Les réseaux sociaux, pierre angulaire de l'information moderne, se trouvent au cœur des enjeux. X, anciennement Twitter, reste un mastodonte avec 556 millions d'utilisateurs mensuels. Cependant, le spectre de l'attrition des ressources humaines plane, notamment après le rachat par Elon Musk et les départs massifs, soulevant des questions sur la capacité des plateformes à maintenir un environnement informationnel équilibré.
Avec respectivement près de 5 millions et 130 millions d’utilisateurs, les offres concurrentes de micro-blogging Bluesky (fondé par le fondateur et ancien CEO de Twitter, Jack Dorsey) et Threads (Meta) n’ont, pour le moment, pas atteint une masse critique d’utilisateurs comparable à celle de X. Sans compter que plusieurs géants des réseaux sociaux ont procédé à des licenciements. Cette attrition en ressources humaines au sein des principales plateformes de l’agora numérique mondiale renforce les inquiétudes au moment de l’entrée en service des chatbots d’IA générative.
IA et désinformation : les plateformes se veulent rassurantes
L’avènement des outils d’IA générative tels que ChatGPT de la société OpenAI, Copilot (Microsoft) et Bard (Google), suscite une nouvelle source de questionnements sur les risques d’exposition des opinions publiques à la diffusion de fausses informations et aux manœuvres coordonnées de manipulations.

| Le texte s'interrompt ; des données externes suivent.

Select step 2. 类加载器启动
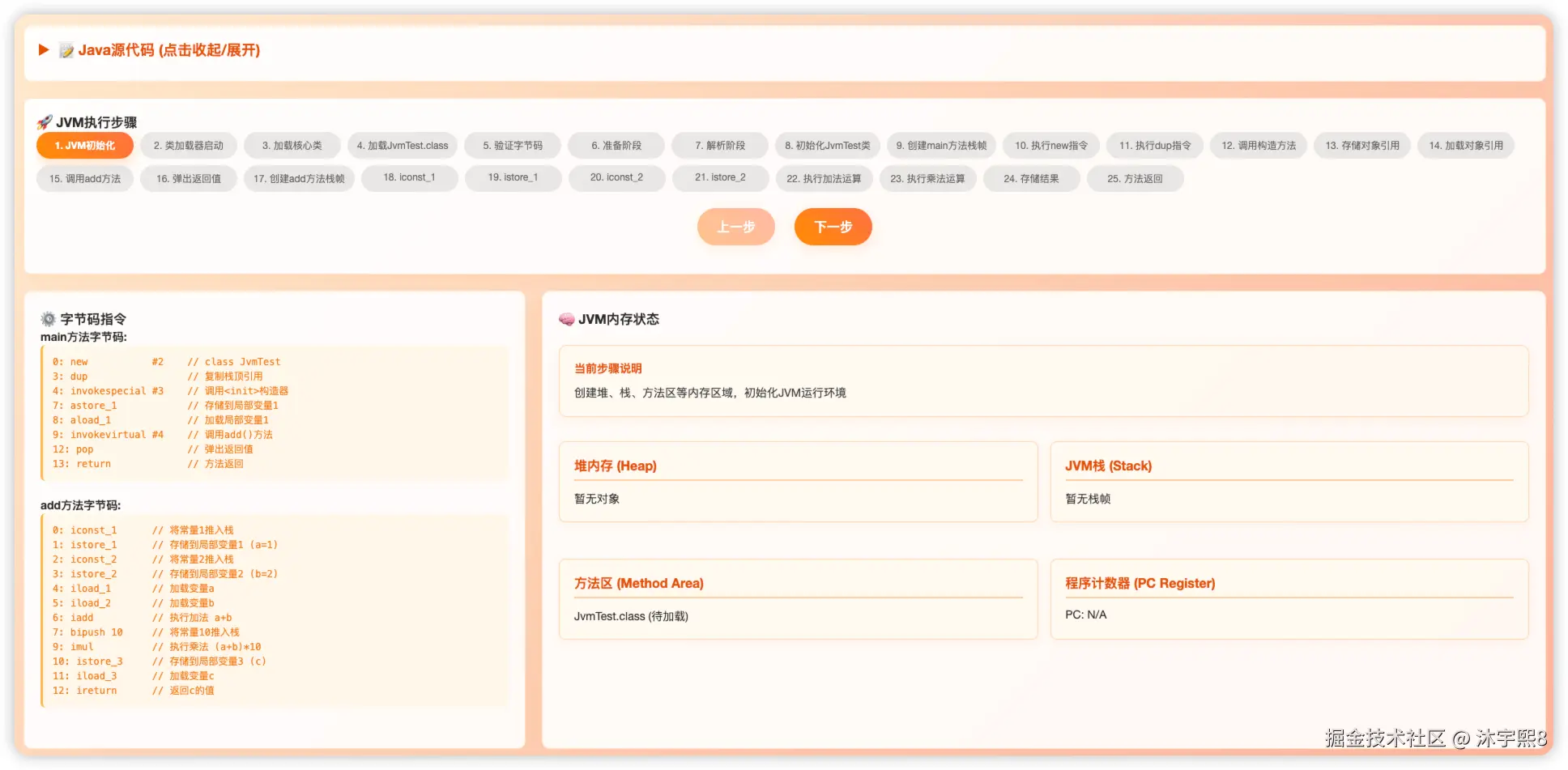Viewport: 1568px width, 770px height. (189, 146)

Lors des élections législatives slovaques de septembre 2023, le candidat d’opposition avait été la cible d’un deepfake audio suggérant que les élections allaient être truquées. Pour l’opération «Döppelganger», l’entreprise américaine de cybersécurité Recorded Future estime «probable» l’utilisation d’IA génératives pour alimenter en contenu les pages web du dispositif informationnel russe. Sur un autre registre, la diffusion massive d’un fake pornographique ciblant la chanteuse Taylor Swift sur X a démontré le potentiel de diffusion de ce type de contenus - quoique rapidement détecté.

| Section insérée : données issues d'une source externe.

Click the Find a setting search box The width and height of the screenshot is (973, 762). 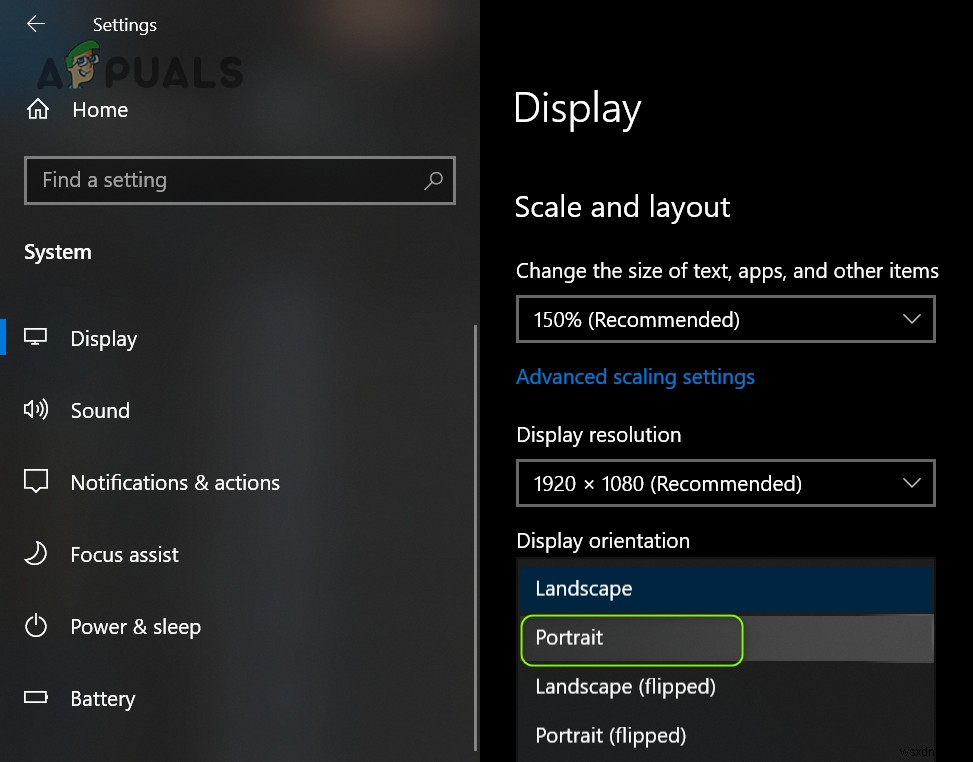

De leur côté, les plateformes se veulent rassurantes quant à leurs capacités de détection de contenus générés par IA. Dans son rapport de transparence d’avril-juin 2023, YouTube affirme avoir été en mesure de supprimer 93% des vidéos violant ses conditions d’utilisation. Un chiffre de 62% est avancé par TikTok, tandis que Meta affirme être en mesure de pouvoir en détecter 90%.
Régulation et collaboration : les clés de la résilience démocratique
Bien sûr, les opérateurs privés ne peuvent être tenus pour seuls responsables de la garantie d’un accès équilibré à une information de qualité, de la transparence et l’équité du débat public. Garantir l’exercice de ces droits fondamentaux demeure l’apanage des pouvoirs publics ; l’entrée en vigueur du règlement européen sur les services numériques est une des pièces du dispositif.

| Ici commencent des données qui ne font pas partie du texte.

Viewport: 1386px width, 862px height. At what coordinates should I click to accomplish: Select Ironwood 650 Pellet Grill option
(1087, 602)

La résilience démocratique exige une collaboration étroite entre les acteurs publics et privés, une régulation proactive et une vigilance constante face aux avancées technologiques. La garantie d'un accès équilibré à une information de qualité demeure un défi collectif, mais le chemin vers une démocratie résiliente est en marche.
Espérons, pour reprendre l’expression du cofondateur d’OpenAI Sam Altman, que les sociétés libres auront développé suffisamment d’«anticorps sociétaux», pour faire face à leurs défis à venir.